* WHAT YOU SHOULD DO
Give back every entry in full, exactly as it reads.

* EXERCISE DATA
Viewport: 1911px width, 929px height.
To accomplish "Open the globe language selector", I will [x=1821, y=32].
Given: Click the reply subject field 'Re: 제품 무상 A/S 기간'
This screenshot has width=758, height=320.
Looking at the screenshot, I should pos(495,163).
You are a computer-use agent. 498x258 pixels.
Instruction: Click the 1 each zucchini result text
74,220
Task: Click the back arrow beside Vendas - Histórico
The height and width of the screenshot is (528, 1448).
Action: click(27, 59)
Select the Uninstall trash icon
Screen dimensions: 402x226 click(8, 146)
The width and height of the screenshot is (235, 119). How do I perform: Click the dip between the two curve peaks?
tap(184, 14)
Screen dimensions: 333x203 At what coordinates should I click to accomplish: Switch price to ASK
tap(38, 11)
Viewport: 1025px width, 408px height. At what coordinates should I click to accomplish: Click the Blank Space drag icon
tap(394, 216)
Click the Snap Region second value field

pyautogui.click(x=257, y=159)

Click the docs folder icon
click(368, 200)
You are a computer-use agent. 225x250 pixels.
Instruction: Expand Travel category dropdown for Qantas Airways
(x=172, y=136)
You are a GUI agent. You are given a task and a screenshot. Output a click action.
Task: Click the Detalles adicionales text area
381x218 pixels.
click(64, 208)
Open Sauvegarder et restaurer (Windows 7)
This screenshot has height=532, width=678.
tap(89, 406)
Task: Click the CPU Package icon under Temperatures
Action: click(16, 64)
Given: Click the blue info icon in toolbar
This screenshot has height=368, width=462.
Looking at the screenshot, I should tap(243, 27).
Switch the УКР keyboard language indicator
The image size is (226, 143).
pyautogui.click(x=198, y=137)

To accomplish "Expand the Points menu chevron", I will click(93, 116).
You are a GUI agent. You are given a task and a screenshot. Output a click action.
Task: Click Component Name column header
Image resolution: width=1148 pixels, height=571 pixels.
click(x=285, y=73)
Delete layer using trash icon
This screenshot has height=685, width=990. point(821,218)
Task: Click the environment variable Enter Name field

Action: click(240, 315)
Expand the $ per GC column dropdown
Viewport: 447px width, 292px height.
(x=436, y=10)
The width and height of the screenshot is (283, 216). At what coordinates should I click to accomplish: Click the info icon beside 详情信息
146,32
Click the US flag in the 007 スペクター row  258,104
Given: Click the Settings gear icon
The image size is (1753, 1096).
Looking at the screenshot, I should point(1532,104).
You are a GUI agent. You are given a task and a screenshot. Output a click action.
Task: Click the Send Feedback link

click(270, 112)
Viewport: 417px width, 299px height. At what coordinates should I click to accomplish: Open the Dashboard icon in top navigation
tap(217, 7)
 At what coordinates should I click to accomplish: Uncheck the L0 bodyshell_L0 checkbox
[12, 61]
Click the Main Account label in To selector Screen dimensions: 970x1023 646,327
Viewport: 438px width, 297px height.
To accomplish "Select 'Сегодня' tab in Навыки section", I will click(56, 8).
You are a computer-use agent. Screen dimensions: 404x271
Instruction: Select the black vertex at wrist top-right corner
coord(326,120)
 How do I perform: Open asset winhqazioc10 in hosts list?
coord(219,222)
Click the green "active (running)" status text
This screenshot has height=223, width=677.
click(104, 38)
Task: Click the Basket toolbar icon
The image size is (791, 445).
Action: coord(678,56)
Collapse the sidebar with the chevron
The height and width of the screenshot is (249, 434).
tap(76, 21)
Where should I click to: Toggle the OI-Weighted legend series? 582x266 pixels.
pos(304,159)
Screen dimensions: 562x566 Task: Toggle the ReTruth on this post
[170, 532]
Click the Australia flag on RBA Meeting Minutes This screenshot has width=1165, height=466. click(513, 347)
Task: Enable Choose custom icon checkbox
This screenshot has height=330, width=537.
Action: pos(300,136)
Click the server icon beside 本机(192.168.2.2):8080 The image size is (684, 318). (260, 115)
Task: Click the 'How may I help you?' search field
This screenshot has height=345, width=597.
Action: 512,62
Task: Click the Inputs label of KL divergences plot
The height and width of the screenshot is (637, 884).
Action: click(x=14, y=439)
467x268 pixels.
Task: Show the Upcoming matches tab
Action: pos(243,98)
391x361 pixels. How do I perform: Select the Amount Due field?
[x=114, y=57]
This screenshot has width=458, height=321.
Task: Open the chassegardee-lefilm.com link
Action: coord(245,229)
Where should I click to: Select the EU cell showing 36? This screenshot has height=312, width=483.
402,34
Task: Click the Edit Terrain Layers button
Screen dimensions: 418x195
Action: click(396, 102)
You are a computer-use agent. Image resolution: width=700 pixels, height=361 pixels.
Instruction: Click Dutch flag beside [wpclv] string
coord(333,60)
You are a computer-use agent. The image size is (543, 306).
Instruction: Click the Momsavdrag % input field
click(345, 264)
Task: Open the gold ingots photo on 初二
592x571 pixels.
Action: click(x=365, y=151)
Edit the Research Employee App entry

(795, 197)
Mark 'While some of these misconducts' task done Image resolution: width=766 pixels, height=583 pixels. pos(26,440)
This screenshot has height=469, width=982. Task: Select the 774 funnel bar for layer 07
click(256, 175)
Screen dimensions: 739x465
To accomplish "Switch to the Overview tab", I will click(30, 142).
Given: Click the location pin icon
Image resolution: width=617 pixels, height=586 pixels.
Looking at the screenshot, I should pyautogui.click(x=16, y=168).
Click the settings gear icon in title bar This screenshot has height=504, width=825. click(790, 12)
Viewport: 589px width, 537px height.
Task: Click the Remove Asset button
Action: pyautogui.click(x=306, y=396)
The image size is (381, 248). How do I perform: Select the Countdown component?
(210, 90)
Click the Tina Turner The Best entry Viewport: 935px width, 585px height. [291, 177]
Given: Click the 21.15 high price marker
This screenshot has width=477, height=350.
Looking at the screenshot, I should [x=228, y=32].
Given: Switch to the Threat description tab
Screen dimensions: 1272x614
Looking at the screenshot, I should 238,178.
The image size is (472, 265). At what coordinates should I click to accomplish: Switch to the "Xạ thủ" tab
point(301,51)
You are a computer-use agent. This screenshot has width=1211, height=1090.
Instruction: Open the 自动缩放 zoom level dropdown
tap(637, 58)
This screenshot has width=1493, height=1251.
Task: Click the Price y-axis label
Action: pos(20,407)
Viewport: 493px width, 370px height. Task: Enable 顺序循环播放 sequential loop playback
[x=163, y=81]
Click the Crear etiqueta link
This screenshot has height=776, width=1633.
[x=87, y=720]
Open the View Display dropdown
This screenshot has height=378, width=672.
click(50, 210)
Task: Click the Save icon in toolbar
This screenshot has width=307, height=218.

* RESPONSE AREA
Viewport: 1911px width, 929px height.
To accomplish "Open the globe language selector", I will [x=1821, y=32].
Given: Click the reply subject field 'Re: 제품 무상 A/S 기간'
This screenshot has width=758, height=320.
Looking at the screenshot, I should pos(495,163).
You are a computer-use agent. 498x258 pixels.
Instruction: Click the 1 each zucchini result text
74,220
Task: Click the back arrow beside Vendas - Histórico
The height and width of the screenshot is (528, 1448).
Action: click(27, 59)
Select the Uninstall trash icon
Screen dimensions: 402x226 click(8, 146)
The width and height of the screenshot is (235, 119). How do I perform: Click the dip between the two curve peaks?
tap(184, 14)
Screen dimensions: 333x203 At what coordinates should I click to accomplish: Switch price to ASK
tap(38, 11)
Viewport: 1025px width, 408px height. At what coordinates should I click to accomplish: Click the Blank Space drag icon
tap(394, 216)
Click the Snap Region second value field

pyautogui.click(x=257, y=159)

Click the docs folder icon
click(368, 200)
You are a computer-use agent. 225x250 pixels.
Instruction: Expand Travel category dropdown for Qantas Airways
(x=172, y=136)
You are a GUI agent. You are given a task and a screenshot. Output a click action.
Task: Click the Detalles adicionales text area
381x218 pixels.
click(64, 208)
Open Sauvegarder et restaurer (Windows 7)
This screenshot has height=532, width=678.
tap(89, 406)
Task: Click the CPU Package icon under Temperatures
Action: click(16, 64)
Given: Click the blue info icon in toolbar
This screenshot has height=368, width=462.
Looking at the screenshot, I should tap(243, 27).
Switch the УКР keyboard language indicator
The image size is (226, 143).
pyautogui.click(x=198, y=137)

To accomplish "Expand the Points menu chevron", I will click(93, 116).
You are a GUI agent. You are given a task and a screenshot. Output a click action.
Task: Click Component Name column header
Image resolution: width=1148 pixels, height=571 pixels.
click(x=285, y=73)
Delete layer using trash icon
This screenshot has height=685, width=990. point(821,218)
Task: Click the environment variable Enter Name field

Action: click(240, 315)
Expand the $ per GC column dropdown
Viewport: 447px width, 292px height.
(x=436, y=10)
The width and height of the screenshot is (283, 216). At what coordinates should I click to accomplish: Click the info icon beside 详情信息
146,32
Click the US flag in the 007 スペクター row  258,104
Given: Click the Settings gear icon
The image size is (1753, 1096).
Looking at the screenshot, I should point(1532,104).
You are a GUI agent. You are given a task and a screenshot. Output a click action.
Task: Click the Send Feedback link

click(270, 112)
Viewport: 417px width, 299px height. At what coordinates should I click to accomplish: Open the Dashboard icon in top navigation
tap(217, 7)
 At what coordinates should I click to accomplish: Uncheck the L0 bodyshell_L0 checkbox
[12, 61]
Click the Main Account label in To selector Screen dimensions: 970x1023 646,327
Viewport: 438px width, 297px height.
To accomplish "Select 'Сегодня' tab in Навыки section", I will click(56, 8).
You are a computer-use agent. Screen dimensions: 404x271
Instruction: Select the black vertex at wrist top-right corner
coord(326,120)
 How do I perform: Open asset winhqazioc10 in hosts list?
coord(219,222)
Click the green "active (running)" status text
This screenshot has height=223, width=677.
click(104, 38)
Task: Click the Basket toolbar icon
The image size is (791, 445).
Action: coord(678,56)
Collapse the sidebar with the chevron
The height and width of the screenshot is (249, 434).
tap(76, 21)
Where should I click to: Toggle the OI-Weighted legend series? 582x266 pixels.
pos(304,159)
Screen dimensions: 562x566 Task: Toggle the ReTruth on this post
[170, 532]
Click the Australia flag on RBA Meeting Minutes This screenshot has width=1165, height=466. click(513, 347)
Task: Enable Choose custom icon checkbox
This screenshot has height=330, width=537.
Action: pos(300,136)
Click the server icon beside 本机(192.168.2.2):8080 The image size is (684, 318). (260, 115)
Task: Click the 'How may I help you?' search field
This screenshot has height=345, width=597.
Action: 512,62
Task: Click the Inputs label of KL divergences plot
The height and width of the screenshot is (637, 884).
Action: click(x=14, y=439)
467x268 pixels.
Task: Show the Upcoming matches tab
Action: pos(243,98)
391x361 pixels. How do I perform: Select the Amount Due field?
[x=114, y=57]
This screenshot has width=458, height=321.
Task: Open the chassegardee-lefilm.com link
Action: coord(245,229)
Where should I click to: Select the EU cell showing 36? This screenshot has height=312, width=483.
402,34
Task: Click the Edit Terrain Layers button
Screen dimensions: 418x195
Action: click(396, 102)
You are a computer-use agent. Image resolution: width=700 pixels, height=361 pixels.
Instruction: Click Dutch flag beside [wpclv] string
coord(333,60)
You are a computer-use agent. The image size is (543, 306).
Instruction: Click the Momsavdrag % input field
click(345, 264)
Task: Open the gold ingots photo on 初二
592x571 pixels.
Action: click(x=365, y=151)
Edit the Research Employee App entry

(795, 197)
Mark 'While some of these misconducts' task done Image resolution: width=766 pixels, height=583 pixels. pos(26,440)
This screenshot has height=469, width=982. Task: Select the 774 funnel bar for layer 07
click(256, 175)
Screen dimensions: 739x465
To accomplish "Switch to the Overview tab", I will click(30, 142).
Given: Click the location pin icon
Image resolution: width=617 pixels, height=586 pixels.
Looking at the screenshot, I should pyautogui.click(x=16, y=168).
Click the settings gear icon in title bar This screenshot has height=504, width=825. click(790, 12)
Viewport: 589px width, 537px height.
Task: Click the Remove Asset button
Action: pyautogui.click(x=306, y=396)
The image size is (381, 248). How do I perform: Select the Countdown component?
(210, 90)
Click the Tina Turner The Best entry Viewport: 935px width, 585px height. [291, 177]
Given: Click the 21.15 high price marker
This screenshot has width=477, height=350.
Looking at the screenshot, I should [x=228, y=32].
Given: Switch to the Threat description tab
Screen dimensions: 1272x614
Looking at the screenshot, I should 238,178.
The image size is (472, 265). At what coordinates should I click to accomplish: Switch to the "Xạ thủ" tab
point(301,51)
You are a computer-use agent. This screenshot has width=1211, height=1090.
Instruction: Open the 自动缩放 zoom level dropdown
tap(637, 58)
This screenshot has width=1493, height=1251.
Task: Click the Price y-axis label
Action: pos(20,407)
Viewport: 493px width, 370px height. Task: Enable 顺序循环播放 sequential loop playback
[x=163, y=81]
Click the Crear etiqueta link
This screenshot has height=776, width=1633.
[x=87, y=720]
Open the View Display dropdown
This screenshot has height=378, width=672.
click(50, 210)
Task: Click the Save icon in toolbar
This screenshot has width=307, height=218.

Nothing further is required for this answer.